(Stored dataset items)

--- START ---

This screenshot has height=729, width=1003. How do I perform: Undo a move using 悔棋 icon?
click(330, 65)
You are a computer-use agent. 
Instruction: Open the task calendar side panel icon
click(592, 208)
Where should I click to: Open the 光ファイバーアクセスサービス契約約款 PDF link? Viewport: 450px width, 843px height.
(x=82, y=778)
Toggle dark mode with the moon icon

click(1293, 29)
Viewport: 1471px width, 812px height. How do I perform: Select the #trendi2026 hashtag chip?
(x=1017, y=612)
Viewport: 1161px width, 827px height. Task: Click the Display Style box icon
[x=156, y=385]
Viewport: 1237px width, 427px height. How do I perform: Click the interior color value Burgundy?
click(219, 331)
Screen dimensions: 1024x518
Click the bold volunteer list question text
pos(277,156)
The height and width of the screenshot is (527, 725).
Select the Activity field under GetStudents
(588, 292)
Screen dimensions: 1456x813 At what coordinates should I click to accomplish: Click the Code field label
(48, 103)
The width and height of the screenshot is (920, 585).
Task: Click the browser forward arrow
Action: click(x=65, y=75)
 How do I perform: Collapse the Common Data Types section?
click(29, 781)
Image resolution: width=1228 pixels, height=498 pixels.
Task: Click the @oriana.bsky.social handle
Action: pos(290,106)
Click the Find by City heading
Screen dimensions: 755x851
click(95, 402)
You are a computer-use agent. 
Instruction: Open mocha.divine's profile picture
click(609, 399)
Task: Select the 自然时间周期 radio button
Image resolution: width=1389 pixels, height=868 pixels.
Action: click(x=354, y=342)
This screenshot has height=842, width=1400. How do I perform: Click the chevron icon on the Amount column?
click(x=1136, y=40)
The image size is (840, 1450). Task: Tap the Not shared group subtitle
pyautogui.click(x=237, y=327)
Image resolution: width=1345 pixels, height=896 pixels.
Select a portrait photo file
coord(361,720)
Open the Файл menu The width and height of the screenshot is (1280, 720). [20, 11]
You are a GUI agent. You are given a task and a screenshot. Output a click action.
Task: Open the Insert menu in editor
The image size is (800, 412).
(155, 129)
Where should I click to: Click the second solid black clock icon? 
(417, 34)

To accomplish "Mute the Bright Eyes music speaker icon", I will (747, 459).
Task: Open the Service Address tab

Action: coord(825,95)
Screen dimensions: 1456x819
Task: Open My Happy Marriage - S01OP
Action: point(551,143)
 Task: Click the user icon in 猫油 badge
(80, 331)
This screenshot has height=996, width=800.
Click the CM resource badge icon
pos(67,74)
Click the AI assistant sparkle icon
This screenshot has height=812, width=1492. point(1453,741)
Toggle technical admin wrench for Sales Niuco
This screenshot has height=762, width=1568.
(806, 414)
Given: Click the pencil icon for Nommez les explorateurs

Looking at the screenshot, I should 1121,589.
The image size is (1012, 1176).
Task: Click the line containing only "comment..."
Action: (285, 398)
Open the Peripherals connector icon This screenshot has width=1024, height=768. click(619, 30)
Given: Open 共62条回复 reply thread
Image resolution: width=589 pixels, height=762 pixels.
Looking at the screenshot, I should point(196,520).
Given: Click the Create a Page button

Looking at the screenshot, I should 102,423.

--- END ---

◆ Exercise instructions ◆
How many lines of the items above contain the word "menu"? Reply with the number alone.

◆ Written solution ◆
2